Would you rather have a packet of Smith’s salted potato chips or a box of instant noodles when your assignment is due at 9 am the next day? You would want something warm, filling and refreshing to keep our stomachs happy, aka instant noodles, right?
It’s a simple recipe: just tear the lid, pour in hot water, wait for a minute and Presto!
But, while instant noodles may be your best friend when it comes to an all-nighter, how bad can it get if you have too much? A question that clearly deserves further investigation.
Pros and Cons
Pro: Long shelf life and excellent taste (with an additional helping of MSG).
Con: Highly processed, low on nutritive content, high in fat and laced with artificial colours, preservatives and flavourings.
Pro: Convenient, delicious, and cheap.
Con: Think again. According to a study done by the Harvard School of Public Health, consuming instant noodles can lead to an increased risk of metabolic syndrome. It’s also filled with unhealthy saturated fats and high in sodium. It could trigger obesity or even diabetes. Maybe it’s time to find another midnight snack…
Pro: The ingredients in instant noodles are normal and healthy, right?
Con: The typical ingredients include flour, salt, oil, oh and also a helping of MSG. Most instant noodles are made of “Maida” which is a type of bleached wheat flour. Although it gives our favourite food a great taste, it contains no nutrition whatsoever. If you’re looking for a snack to give you some sort of brainpower, look elsewhere. Maybe try an apple or orange.
Pro: Noodles don’t contain much more salt than a packet of chips.

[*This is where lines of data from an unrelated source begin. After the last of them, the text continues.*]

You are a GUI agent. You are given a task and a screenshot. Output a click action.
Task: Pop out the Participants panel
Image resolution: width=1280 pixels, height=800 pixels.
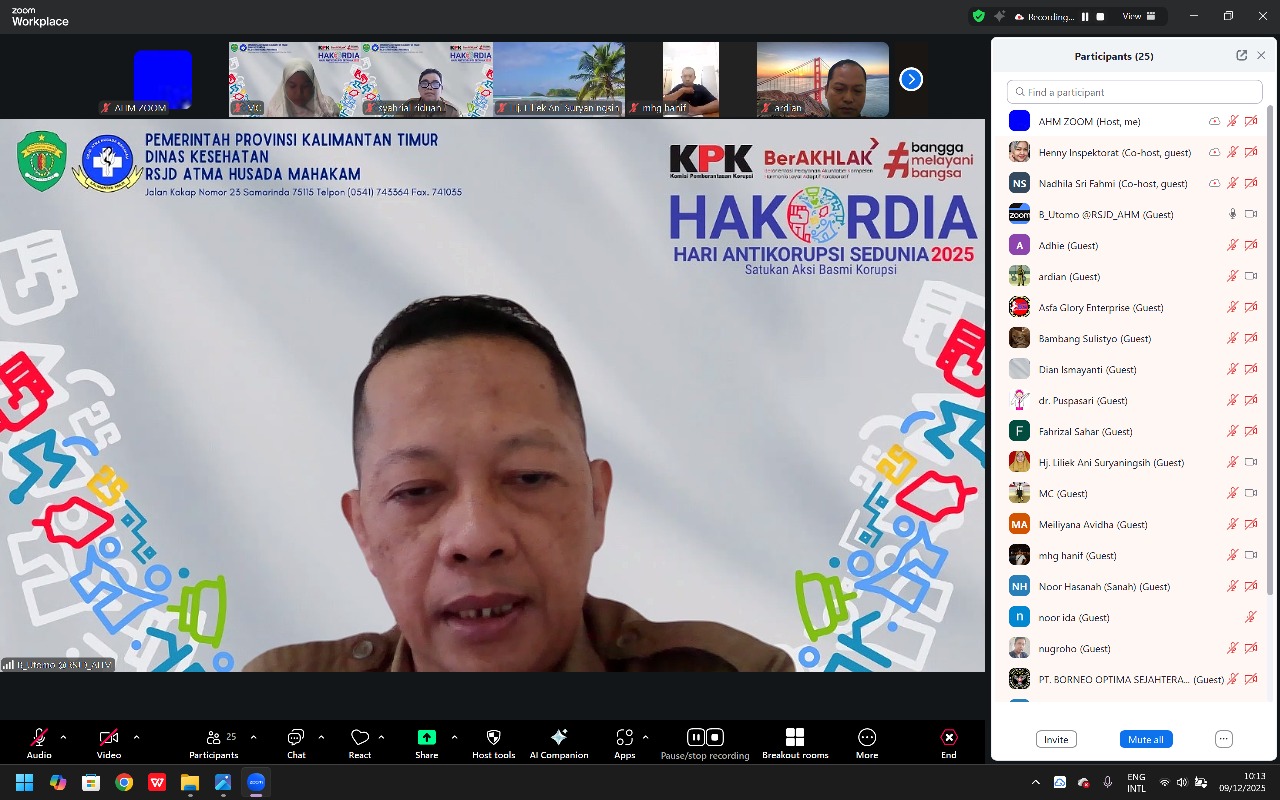coord(1241,56)
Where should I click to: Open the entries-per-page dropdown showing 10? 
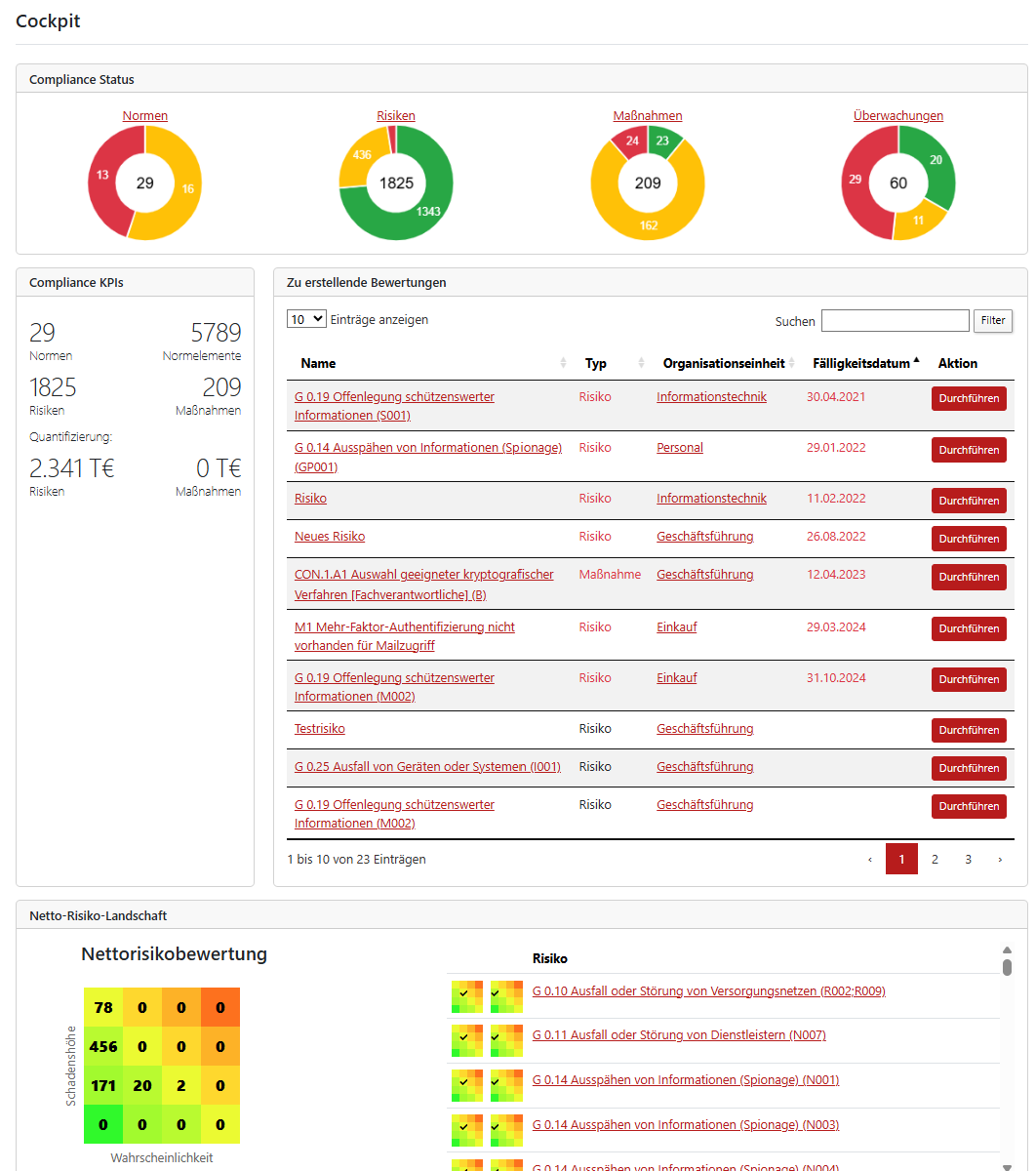coord(306,319)
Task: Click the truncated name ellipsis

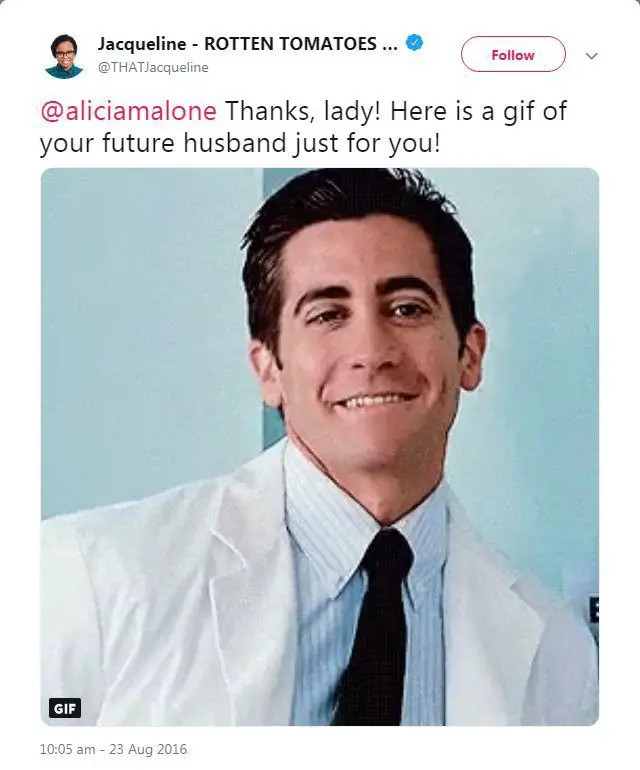Action: [x=390, y=44]
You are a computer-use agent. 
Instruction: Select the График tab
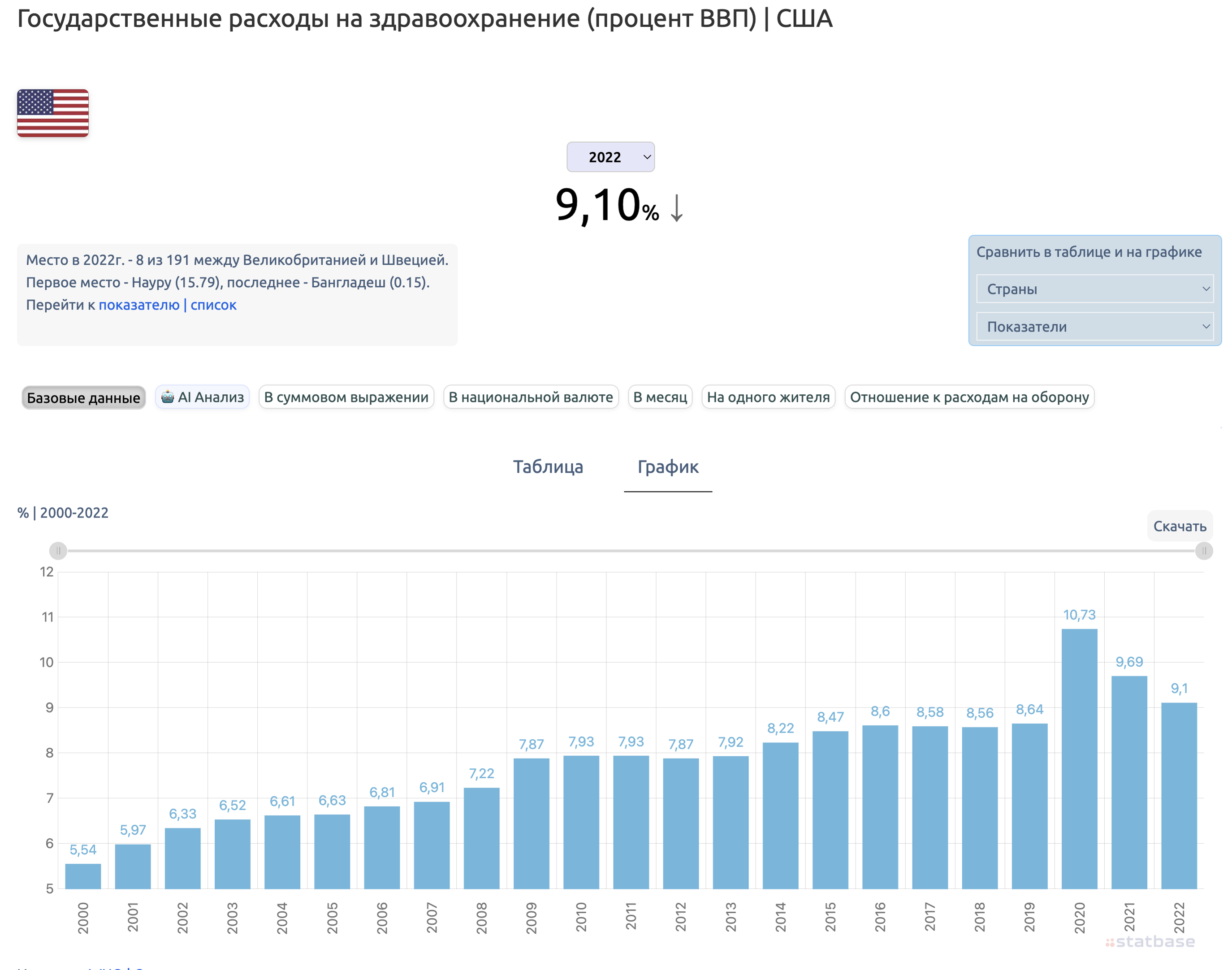pyautogui.click(x=668, y=466)
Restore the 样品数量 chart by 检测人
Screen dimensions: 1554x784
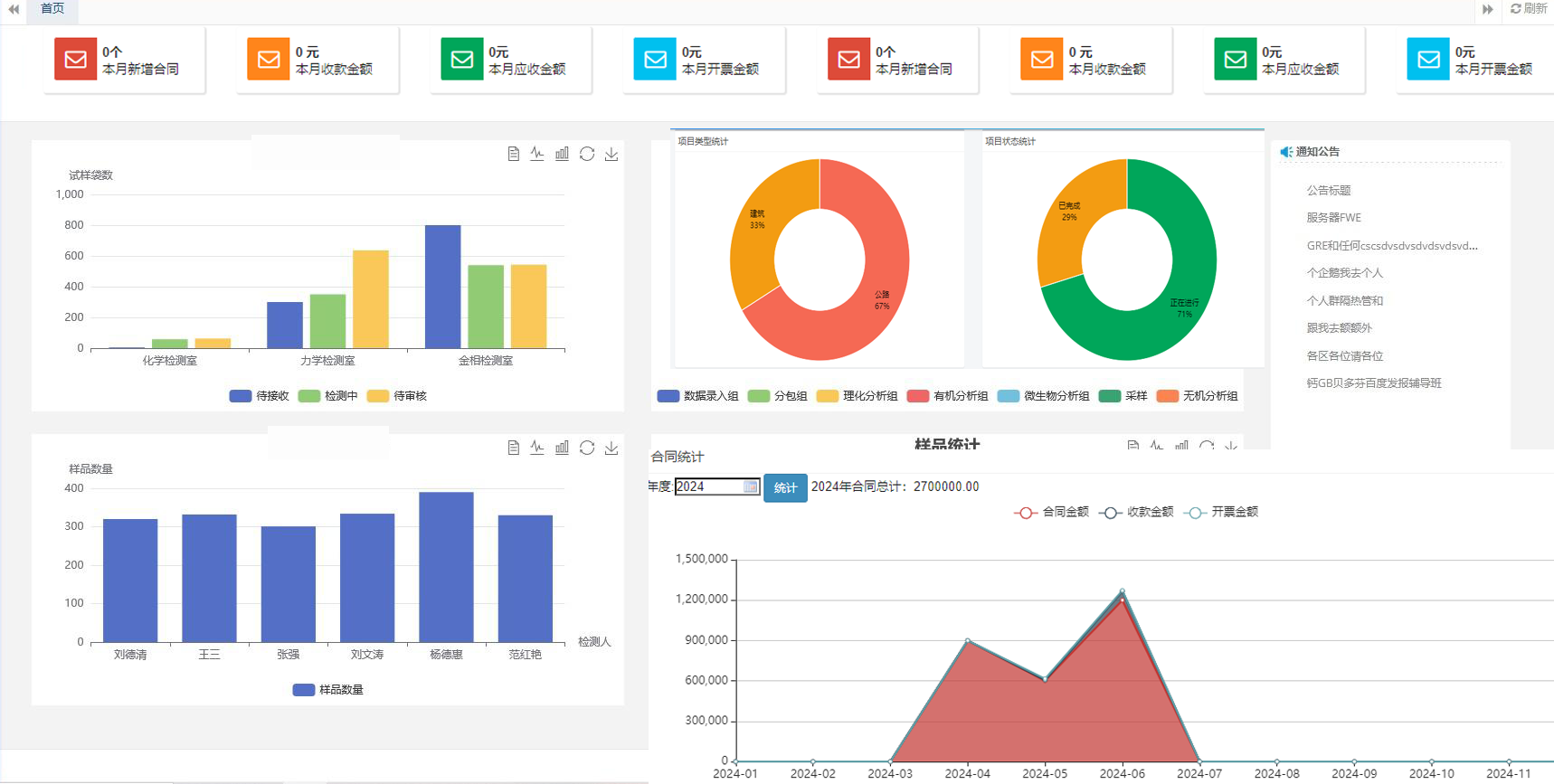[x=587, y=448]

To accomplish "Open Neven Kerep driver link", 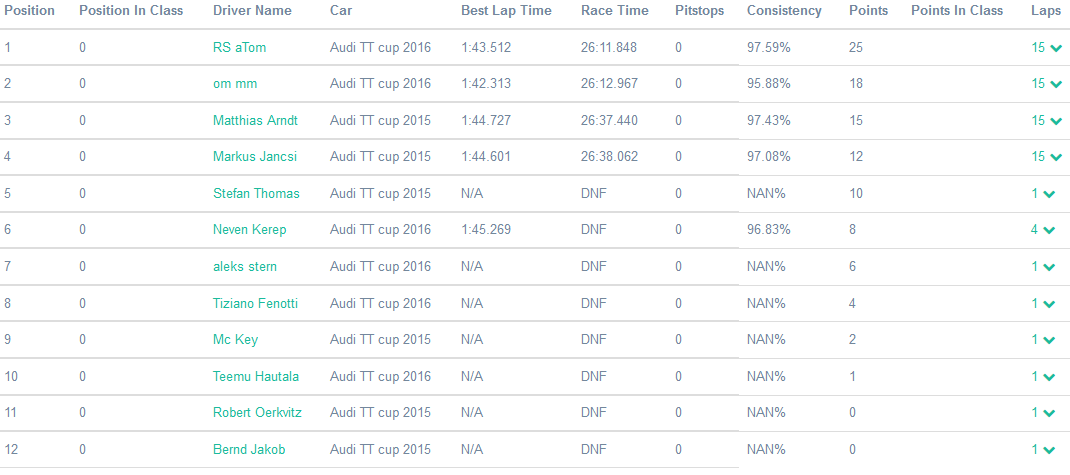I will point(249,230).
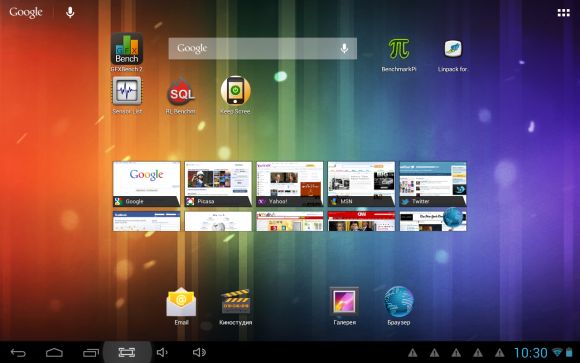Viewport: 580px width, 363px height.
Task: Launch the Браузер browser app
Action: 399,306
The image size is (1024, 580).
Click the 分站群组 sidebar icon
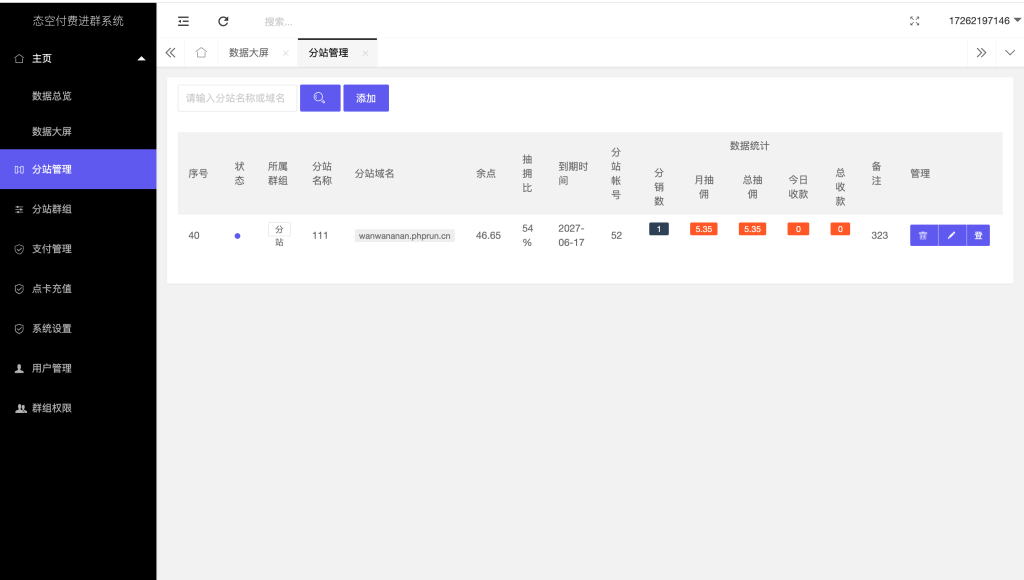pyautogui.click(x=19, y=209)
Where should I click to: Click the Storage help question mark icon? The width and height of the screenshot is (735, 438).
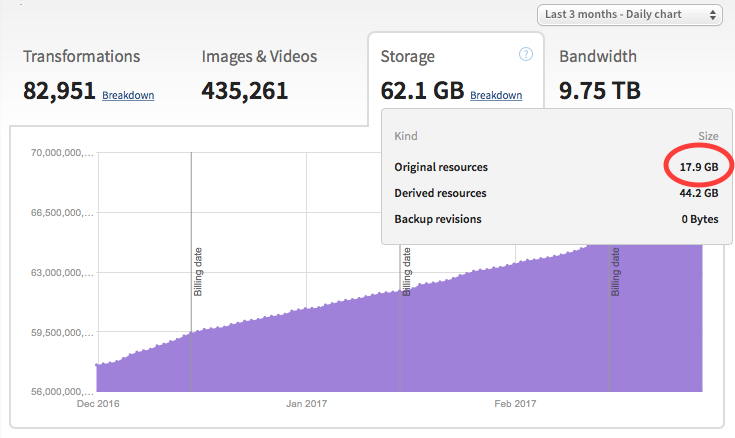[526, 55]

Con: If you really believe that, words fail me. A recent study shows that an average packet of noodles contains 1668mg of sodium per serving. That’s the equivalent of two Big Macs and 8 packets of Smith’s salted potato chips. #salty
So, should you treat yo self?
After reading the facts, don’t be discouraged. You can still eat instant noodles BUT try looking for healthier options. Look for noodles that are made from whole grains with increased fibre content or throw in some veggies. Seriously, don’t overload yourself with MSG just for convenience sake. Moderation is key.